两人目光一对,同时一愣。小乙猛地丢了手中的长木棍,匆匆套上了外衣。
年年对他扬了扬下巴:“聂小乙,你的本名是什么?”
小乙:“……”你深更半夜的跑我这儿来,就为了问这个?
年年见他沉默,逼近一步:“你认不认识聂轻寒?”
小乙脸色微变:“怎么忽然跑来问这个?”
年年望着他的表情,心里渐渐明了。是她犯蠢了,剧情提要里明明说过,男主和滕远舟交好,隐姓埋名进入郡王府,沦为低贱的马奴。他件件桩桩都符合,她却先入为主,压根儿没有往这个方向想过。
小乙就是聂轻寒,是这个故事的男主,也是将来会迫于无奈娶她,与她貌合神离,最后将她推下万丈悬崖的狠心之人。
可笑她之前还一直担心他的未来,试图帮他一把。
她慢慢蜷起拳来,心中说不清是什么滋味,坚持道:“你先回答我。”
小乙垂下眼,默然片刻,答道:“不认识。”
年年的心沉了下去,她感到了难过,却又有丝莫名的轻松:他不肯说,是没把她当朋友吧。真好……以后她也没有负担了呢。
*
等到去勤学斋上学的那天,燕蓉一早就亲自送了段琢过来,递了一个匣子给年年:“昨日承了郡主的心意,我们也没什么好东西,这是我做的点心,还望郡主休要嫌弃。今日阿琢就拜托郡主了。”
年年谢过燕蓉,忍不住看段琢是什么反应。
段琢今儿穿了件天水碧的绣花掐腰袄,白色挑线裙子,一头乌亮的长发梳了垂髫分肖髻,露出了修长的脖颈;白净精致的瓜子脸上,眉不描而翠,唇不点而朱,星眸含笑,仪态优雅,对上她的目光,嫣然一笑:“见过郡主。”
浑然看不出前天挨过一顿狠揍。
看来他们母子都不打算把前天的事泄漏出去。
自那晚后,年年一直有些懒洋洋的提不起精神,随意扫了段琢一眼,点了点头,并不开口。
贾妈妈叫来了软轿,送她们前去西苑。
西苑原本是郡王府西侧的一块空地,后来被圈起来,建了勤学斋、惜武馆和演武场,除了跟着温先生读书,郡王府几个孩子学骑射也在这一片。
年年望着软轿皱起眉来:“只有一顶吗?”
贾妈妈点头笑道:“这轿子坐两个人宽敞得很。”这样两个人才能更快熟悉起来嘛。
谁要和段琢这家伙坐一顶轿子啊!年年心中暴躁,一句“不行”刚要出口,段琢含笑道:“如此甚好,我和郡主投缘,正好多亲近亲近。”

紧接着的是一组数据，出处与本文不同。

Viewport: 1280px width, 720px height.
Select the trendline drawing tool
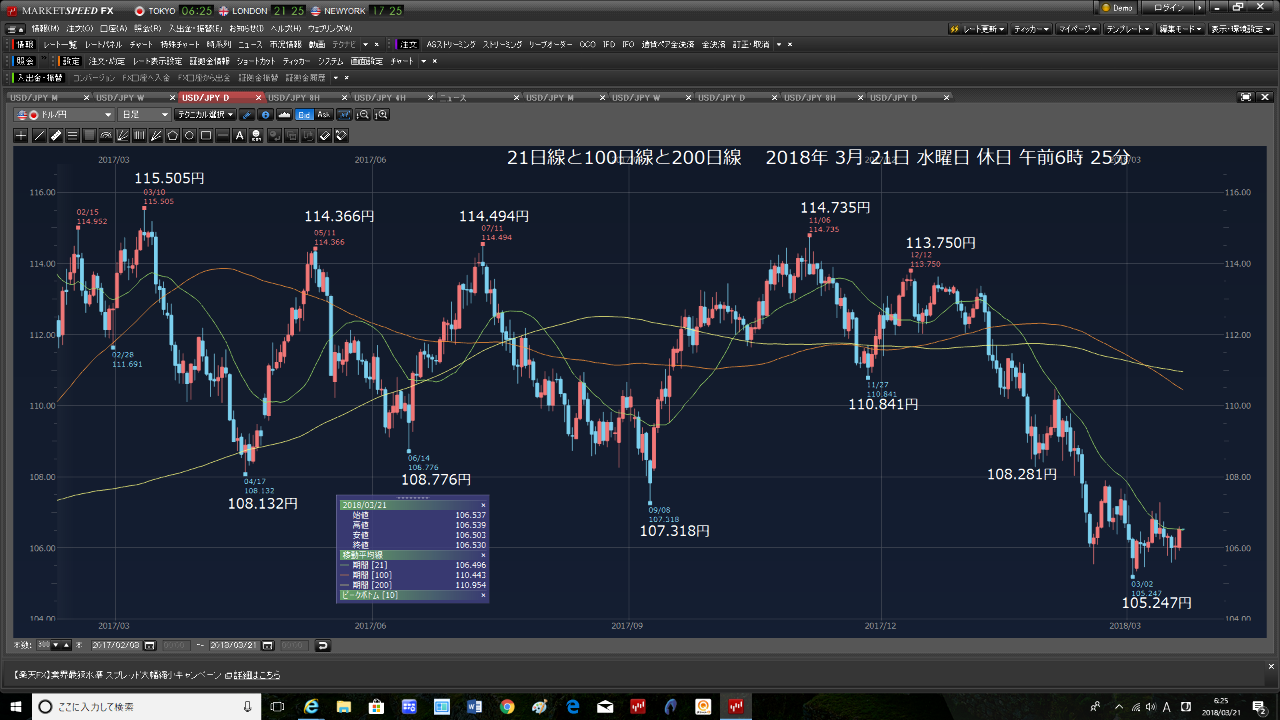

态度依旧温柔亲切,仿佛她那日告状,害他挨打的事从未发生过。
这家伙也太能装了。年年心中暗暗警惕,神色冷淡地道:“阿琢姐姐昨日不是疑心我有腿疾吗?我又不是脚废了,可以自己走过去。”有意把“姐姐”两字叫得脆生生的。
段琢不动声色地看了她一眼,蓦地笑了:“原来郡主想自己走过去。”
贾妈妈不赞同:“郡主身子骨弱……”
年年打断她:“被人说有腿疾很光荣吗?”
闻言,贾妈妈和燕蓉都露出尴尬之色。燕蓉瞪了段琢一眼,头疼地道:“阿琢口无遮拦,我已经教训过他了,郡主勿放在心上。”